The way that money can be made in the movie distribution world is to say, “I’ll give you $100,000 for Latin America rights,” for example, Mr. Mrozek said, adding, “I go to HBO or whomever and say, ‘Give me $200,000 to show the movie.’”
It’s possible that the company did succeed in buying international distribution rights to a handful of films or even that it started with good intentions, Mr. Mrozek said. But what it did not have was the relationship with HBO and Netflix that Mr. Horwitz told investors it did.

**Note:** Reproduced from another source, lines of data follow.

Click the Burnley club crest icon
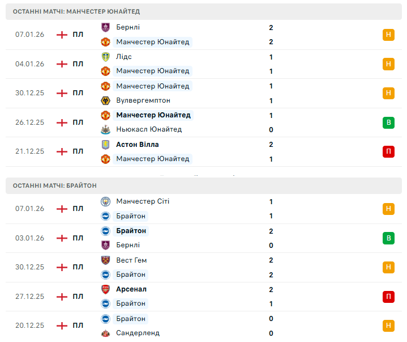Screen dimensions: 407x342 tap(105, 27)
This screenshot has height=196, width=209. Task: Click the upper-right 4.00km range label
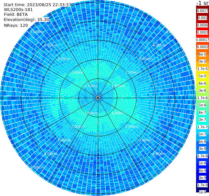click(159, 45)
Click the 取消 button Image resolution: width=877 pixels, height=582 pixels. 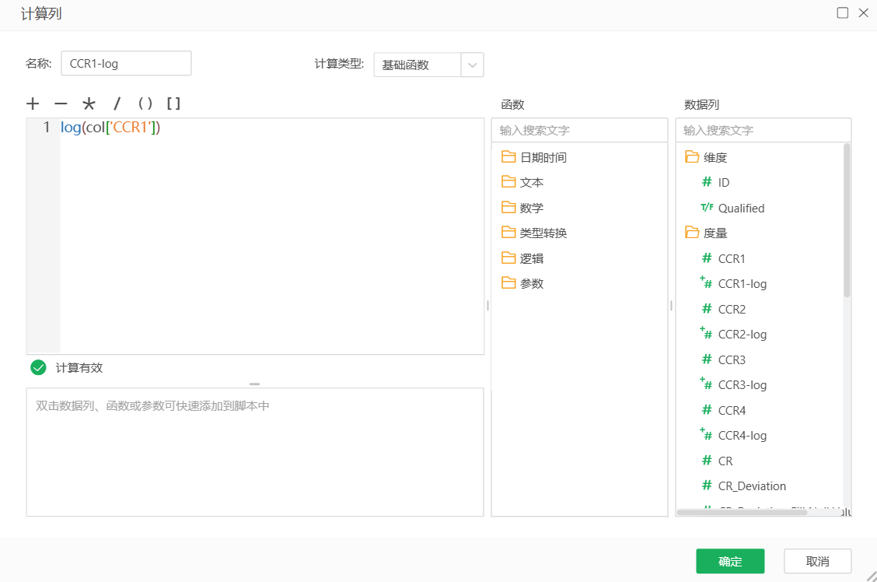coord(817,561)
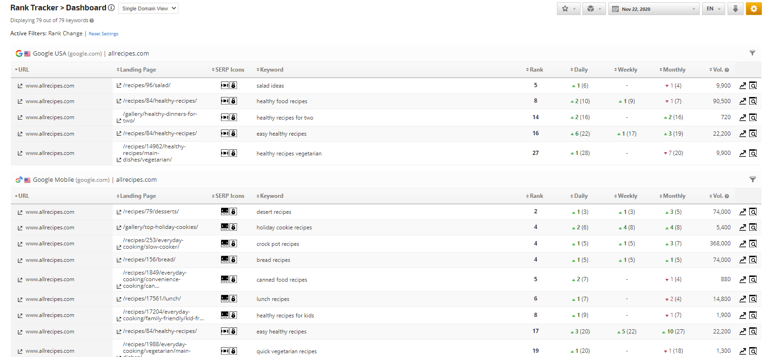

It was that relationship that he said essentially guaranteed them returns of 35 percent or more within six months or a year.
“I believed that if HBO was involved, my investment was safe,” one investor told the S.E.C.
At first, Mr. Horwitz was able to follow through on his promises. In typical Ponzi scheme fashion, earlier investors got money from newer investors, Mr. Mrozek said. His clients could go on believing that investing in viewings of “The Kickboxer” in New Zealand and Latin America was smart.
But at some point, there wasn’t enough money flowing in to maintain the illusion — even with the help of the Johnny Walker Blue Label scotch Mr. Horwitz sent to principals, according to F.B.I. agent John Verrastro, who outlined the scheme in a complaint. Mr. Horwitz was also inappropriately using investor funds on a $5.7 million home and $700,000 in fees for a celebrity interior designer, according to the S.E.C.
Since December 2019, 1inMM has defaulted on more than 160 payments, according to court documents. One investor in Chicago, who was owed more than $160 million in principal and $59 million in profits, wanted his returns and could not get them, Mr. Mrozek said. That investor contacted the authorities.